[Extracted data Boundary: Start]

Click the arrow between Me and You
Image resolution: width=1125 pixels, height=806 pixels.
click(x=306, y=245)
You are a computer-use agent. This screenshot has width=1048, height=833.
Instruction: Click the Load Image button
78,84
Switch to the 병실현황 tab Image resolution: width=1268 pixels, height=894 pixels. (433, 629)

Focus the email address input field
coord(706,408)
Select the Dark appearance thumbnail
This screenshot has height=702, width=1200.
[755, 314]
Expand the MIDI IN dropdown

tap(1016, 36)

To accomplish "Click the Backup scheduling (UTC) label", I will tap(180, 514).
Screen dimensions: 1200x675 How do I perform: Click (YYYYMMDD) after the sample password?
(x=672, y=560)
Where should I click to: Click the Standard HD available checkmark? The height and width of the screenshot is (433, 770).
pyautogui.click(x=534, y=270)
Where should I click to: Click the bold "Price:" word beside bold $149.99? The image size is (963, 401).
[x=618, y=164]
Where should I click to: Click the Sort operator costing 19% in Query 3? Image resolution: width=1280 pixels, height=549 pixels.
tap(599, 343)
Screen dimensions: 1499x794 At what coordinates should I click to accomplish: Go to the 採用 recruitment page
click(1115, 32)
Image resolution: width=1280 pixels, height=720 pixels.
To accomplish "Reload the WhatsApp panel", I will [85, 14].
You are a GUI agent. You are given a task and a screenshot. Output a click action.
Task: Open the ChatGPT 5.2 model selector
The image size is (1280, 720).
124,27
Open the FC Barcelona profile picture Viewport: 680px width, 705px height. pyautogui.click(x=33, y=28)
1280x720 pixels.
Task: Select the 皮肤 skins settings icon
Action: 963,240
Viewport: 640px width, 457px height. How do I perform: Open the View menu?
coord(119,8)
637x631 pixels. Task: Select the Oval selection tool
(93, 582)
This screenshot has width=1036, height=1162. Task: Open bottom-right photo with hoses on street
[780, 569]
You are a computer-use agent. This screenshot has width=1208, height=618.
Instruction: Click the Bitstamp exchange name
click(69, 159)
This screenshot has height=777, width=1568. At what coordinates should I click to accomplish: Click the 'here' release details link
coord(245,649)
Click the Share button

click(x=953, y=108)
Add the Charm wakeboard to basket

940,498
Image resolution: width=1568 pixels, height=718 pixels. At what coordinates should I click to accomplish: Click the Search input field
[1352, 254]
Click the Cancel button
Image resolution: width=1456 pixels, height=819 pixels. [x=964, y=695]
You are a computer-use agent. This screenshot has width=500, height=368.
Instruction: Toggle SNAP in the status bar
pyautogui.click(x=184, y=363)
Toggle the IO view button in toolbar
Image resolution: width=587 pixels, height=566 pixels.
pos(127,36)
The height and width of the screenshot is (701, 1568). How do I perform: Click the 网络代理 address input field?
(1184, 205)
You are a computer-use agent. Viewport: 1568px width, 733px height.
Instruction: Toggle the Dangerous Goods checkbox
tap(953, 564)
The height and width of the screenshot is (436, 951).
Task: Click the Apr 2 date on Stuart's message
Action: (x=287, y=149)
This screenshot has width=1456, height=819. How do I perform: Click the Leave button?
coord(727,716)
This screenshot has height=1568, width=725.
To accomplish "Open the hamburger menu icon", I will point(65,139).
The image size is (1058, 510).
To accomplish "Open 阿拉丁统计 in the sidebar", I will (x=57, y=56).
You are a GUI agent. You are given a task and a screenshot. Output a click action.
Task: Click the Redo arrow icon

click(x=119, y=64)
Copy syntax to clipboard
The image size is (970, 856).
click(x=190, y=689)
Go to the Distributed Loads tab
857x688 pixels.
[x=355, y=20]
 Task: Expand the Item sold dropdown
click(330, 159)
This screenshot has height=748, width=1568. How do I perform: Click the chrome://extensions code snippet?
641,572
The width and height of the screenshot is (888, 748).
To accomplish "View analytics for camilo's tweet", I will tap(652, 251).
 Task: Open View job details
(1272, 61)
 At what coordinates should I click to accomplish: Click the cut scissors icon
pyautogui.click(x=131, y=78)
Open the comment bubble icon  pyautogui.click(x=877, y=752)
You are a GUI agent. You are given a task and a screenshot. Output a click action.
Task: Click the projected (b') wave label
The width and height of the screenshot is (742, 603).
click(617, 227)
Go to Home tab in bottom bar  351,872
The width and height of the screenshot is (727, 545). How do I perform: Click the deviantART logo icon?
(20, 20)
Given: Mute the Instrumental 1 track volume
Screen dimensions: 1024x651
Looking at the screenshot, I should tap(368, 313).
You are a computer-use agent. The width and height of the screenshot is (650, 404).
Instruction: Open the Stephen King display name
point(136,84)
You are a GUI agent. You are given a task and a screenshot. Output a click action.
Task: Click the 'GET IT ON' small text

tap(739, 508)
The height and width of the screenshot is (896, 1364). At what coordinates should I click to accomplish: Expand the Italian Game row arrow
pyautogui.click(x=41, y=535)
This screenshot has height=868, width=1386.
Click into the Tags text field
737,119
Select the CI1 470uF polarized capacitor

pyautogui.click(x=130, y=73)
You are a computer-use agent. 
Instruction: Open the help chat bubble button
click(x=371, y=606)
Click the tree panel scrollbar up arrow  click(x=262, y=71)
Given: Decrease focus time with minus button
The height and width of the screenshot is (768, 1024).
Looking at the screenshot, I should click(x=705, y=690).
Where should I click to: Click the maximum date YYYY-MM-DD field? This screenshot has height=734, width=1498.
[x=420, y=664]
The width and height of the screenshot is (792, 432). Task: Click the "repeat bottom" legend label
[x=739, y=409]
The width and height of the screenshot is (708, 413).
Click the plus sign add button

[Extracted data Boundary: End]

Each line above that carries the string "will" has to be returned.

To accomplish "Click the Backup scheduling (UTC) label", I will tap(180, 514).
To accomplish "Reload the WhatsApp panel", I will [85, 14].
To accomplish "Open the hamburger menu icon", I will point(65,139).
To accomplish "Open 阿拉丁统计 in the sidebar", I will (x=57, y=56).
To accomplish "View analytics for camilo's tweet", I will tap(652, 251).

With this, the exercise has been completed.